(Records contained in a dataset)
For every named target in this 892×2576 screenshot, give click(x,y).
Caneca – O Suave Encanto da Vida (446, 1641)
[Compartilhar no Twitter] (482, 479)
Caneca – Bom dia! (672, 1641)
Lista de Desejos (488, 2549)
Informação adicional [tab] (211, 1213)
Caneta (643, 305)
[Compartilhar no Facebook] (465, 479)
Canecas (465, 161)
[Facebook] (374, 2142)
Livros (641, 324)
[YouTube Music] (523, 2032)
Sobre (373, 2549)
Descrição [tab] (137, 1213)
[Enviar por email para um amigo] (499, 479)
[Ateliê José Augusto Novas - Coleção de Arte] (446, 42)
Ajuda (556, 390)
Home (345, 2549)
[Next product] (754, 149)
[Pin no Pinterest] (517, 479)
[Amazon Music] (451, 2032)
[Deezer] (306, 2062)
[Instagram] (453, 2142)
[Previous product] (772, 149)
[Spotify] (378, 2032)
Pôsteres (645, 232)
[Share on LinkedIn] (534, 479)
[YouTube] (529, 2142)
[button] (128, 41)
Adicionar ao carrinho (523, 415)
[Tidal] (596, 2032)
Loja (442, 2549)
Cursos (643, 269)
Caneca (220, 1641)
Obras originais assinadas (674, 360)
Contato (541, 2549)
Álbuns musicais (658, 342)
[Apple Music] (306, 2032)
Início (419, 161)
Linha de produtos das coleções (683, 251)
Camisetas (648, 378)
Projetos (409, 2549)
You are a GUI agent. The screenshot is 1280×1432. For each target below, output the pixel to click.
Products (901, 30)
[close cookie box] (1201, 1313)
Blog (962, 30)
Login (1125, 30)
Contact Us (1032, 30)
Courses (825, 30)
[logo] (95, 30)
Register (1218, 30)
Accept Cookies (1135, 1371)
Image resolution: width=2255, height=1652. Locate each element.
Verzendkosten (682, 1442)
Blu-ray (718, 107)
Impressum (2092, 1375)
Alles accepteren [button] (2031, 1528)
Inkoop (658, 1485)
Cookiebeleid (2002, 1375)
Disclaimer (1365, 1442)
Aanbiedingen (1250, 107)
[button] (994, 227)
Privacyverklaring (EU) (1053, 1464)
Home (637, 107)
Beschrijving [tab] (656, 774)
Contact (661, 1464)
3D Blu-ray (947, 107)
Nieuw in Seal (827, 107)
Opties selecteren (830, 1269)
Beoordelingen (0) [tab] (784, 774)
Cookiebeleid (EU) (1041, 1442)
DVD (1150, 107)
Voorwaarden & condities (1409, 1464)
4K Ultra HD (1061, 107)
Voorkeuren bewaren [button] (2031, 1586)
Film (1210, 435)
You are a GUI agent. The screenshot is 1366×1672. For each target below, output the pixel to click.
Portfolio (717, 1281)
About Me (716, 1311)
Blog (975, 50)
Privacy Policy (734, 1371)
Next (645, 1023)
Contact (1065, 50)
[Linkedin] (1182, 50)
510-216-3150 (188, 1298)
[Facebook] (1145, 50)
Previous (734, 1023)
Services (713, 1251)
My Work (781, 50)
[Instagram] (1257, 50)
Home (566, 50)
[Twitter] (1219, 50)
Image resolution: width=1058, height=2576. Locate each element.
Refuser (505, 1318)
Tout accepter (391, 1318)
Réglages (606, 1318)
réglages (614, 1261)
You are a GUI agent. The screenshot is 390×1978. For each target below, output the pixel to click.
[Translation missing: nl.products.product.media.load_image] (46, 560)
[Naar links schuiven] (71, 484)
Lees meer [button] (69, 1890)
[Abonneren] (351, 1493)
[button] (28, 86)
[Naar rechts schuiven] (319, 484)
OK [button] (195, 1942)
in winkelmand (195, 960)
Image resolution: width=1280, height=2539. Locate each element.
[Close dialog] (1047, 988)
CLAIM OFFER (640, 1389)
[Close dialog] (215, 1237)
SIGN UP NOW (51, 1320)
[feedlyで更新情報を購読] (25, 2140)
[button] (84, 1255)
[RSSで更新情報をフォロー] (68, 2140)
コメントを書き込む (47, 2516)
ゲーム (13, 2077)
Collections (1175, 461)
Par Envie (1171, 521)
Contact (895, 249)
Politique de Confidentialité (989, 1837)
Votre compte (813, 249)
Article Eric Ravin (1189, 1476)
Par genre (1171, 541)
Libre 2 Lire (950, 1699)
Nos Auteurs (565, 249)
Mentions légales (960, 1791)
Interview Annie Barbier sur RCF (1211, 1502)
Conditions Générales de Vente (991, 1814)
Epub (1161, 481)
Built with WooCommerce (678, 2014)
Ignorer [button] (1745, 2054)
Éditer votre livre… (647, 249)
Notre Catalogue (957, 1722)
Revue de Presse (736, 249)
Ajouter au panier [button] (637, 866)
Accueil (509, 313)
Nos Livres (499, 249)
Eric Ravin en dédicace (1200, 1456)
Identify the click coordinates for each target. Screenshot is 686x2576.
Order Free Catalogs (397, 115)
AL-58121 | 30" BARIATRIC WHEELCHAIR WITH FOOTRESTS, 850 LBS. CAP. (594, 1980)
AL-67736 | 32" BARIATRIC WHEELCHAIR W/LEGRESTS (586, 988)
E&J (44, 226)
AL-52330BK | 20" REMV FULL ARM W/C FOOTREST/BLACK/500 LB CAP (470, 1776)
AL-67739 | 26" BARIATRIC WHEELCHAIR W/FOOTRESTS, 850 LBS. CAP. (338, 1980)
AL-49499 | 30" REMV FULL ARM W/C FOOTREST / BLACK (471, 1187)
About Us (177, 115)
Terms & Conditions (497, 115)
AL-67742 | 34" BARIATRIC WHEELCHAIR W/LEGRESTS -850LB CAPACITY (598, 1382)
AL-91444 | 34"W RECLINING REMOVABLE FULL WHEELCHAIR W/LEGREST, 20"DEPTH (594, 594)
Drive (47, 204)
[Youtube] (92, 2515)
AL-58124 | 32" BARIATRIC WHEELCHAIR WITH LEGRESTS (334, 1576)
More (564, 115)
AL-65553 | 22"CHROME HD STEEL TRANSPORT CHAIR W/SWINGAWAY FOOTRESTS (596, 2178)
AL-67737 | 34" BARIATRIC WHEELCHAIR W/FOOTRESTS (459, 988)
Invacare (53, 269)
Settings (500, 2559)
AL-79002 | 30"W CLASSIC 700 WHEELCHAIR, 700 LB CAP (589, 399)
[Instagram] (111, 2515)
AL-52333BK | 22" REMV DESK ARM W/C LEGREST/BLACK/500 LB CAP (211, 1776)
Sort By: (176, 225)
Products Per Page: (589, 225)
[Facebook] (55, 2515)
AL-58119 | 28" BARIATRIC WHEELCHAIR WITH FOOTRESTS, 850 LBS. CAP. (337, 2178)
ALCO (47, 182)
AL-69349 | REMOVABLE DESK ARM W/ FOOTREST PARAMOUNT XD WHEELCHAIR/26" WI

■ **Problem to solve**
Write out only the lines that run from the line containing "Contact (1065, 50)" through the line containing "Tout accepter (391, 1318)", both included, exactly as they appear above.

■ **Solution below**
Contact (1065, 50)
[Linkedin] (1182, 50)
510-216-3150 (188, 1298)
[Facebook] (1145, 50)
Previous (734, 1023)
Services (713, 1251)
My Work (781, 50)
[Instagram] (1257, 50)
Home (566, 50)
[Twitter] (1219, 50)
Image resolution: width=1058, height=2576. Locate each element.
Refuser (505, 1318)
Tout accepter (391, 1318)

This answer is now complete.